Sports, running, juggling, these things were what his life was all about. Asking anyone, they would have told you the same. Giorgio loved to move, Giorgio had a natural talent. He thought of the other boys with talents, some were good with numbers, others were good at fixing things, these talents Giorgio could see going places. They would work, and their sisters would be happy, they wouldn’t fight in the dark.
“It doesn’t work that way,” Mary said, turning and heading to go to bed.
Giorgio sat back in the chair, looked around their house. It was tiny, full of pictures and gifts from family. It was home, but it didn’t make Giorgio feel welcome.
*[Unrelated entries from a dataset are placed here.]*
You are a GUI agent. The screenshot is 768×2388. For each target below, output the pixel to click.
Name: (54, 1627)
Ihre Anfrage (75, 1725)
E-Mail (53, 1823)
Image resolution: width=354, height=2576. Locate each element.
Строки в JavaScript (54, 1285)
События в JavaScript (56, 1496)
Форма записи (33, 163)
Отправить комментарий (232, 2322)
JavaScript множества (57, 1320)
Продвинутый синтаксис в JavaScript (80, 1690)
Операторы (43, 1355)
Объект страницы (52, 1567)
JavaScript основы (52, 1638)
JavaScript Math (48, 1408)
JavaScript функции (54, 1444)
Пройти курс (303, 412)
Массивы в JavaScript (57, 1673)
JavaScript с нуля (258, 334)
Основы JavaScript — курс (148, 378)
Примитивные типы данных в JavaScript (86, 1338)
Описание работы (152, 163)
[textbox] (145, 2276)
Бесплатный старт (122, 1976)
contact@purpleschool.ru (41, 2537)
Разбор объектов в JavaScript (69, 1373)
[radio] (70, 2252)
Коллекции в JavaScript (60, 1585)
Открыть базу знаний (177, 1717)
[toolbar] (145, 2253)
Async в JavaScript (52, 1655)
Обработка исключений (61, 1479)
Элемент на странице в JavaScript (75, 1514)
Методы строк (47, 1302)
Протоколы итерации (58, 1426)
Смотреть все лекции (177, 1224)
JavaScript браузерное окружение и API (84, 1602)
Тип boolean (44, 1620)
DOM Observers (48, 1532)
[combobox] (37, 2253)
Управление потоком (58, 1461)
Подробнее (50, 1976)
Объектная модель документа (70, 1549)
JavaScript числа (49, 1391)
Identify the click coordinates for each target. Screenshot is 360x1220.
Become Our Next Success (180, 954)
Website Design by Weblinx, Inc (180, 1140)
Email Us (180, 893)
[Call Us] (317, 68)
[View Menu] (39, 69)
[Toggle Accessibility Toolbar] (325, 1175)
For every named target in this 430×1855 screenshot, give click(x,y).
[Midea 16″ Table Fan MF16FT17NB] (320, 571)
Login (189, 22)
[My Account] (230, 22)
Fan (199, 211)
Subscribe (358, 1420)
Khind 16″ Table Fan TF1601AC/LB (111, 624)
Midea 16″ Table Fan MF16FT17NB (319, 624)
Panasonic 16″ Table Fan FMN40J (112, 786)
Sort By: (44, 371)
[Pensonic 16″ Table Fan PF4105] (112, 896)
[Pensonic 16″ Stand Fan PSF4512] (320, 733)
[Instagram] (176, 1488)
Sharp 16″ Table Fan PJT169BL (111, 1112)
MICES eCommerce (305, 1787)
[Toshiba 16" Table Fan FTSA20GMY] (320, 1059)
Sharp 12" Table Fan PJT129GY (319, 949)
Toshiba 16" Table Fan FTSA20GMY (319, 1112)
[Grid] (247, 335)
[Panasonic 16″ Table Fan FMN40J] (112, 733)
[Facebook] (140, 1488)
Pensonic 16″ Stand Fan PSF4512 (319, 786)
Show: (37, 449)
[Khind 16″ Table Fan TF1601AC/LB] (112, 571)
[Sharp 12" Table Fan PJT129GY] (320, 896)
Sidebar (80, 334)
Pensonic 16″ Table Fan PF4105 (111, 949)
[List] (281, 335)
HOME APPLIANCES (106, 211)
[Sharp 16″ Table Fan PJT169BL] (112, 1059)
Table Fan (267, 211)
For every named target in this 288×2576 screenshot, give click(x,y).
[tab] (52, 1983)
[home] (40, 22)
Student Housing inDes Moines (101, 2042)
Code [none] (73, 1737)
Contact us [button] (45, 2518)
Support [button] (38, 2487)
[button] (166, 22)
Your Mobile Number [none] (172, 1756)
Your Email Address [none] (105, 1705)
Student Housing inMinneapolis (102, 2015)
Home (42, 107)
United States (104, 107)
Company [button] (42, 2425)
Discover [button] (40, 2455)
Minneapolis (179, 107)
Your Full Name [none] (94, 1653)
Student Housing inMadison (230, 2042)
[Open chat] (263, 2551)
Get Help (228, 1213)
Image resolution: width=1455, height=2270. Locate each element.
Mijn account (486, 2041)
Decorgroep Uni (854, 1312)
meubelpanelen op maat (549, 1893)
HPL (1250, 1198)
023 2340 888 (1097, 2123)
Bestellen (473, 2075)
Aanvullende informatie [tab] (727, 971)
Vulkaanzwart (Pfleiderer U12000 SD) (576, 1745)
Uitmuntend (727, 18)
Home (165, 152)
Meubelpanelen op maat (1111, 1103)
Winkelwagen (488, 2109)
The next days he spent with the circus folk, dancing, singing, playing. It was beautiful. The women were extraordinary, hair flowing as they span in circles. The men were free, they played instruments when they wanted, and their work looked like play. They would draw in crowds of people, show off their skills, and Giorgio would watch.
One day, the juggler invited him over to join him. Giorgio had never juggled with someone else, but he wasn’t afraid now. He took his position, smiled to the crowd, people from his town and beyond. They surrounded them as the long knives were pulled out, they wowed the crowd as they tested the knives by cutting ropes, by digging them deep into wooden poles to show they were deadly. Then the juggler threw him his first knife, and without fail, Giorgio sent it right back to him, found the timing between them. The act created cries of awe from children.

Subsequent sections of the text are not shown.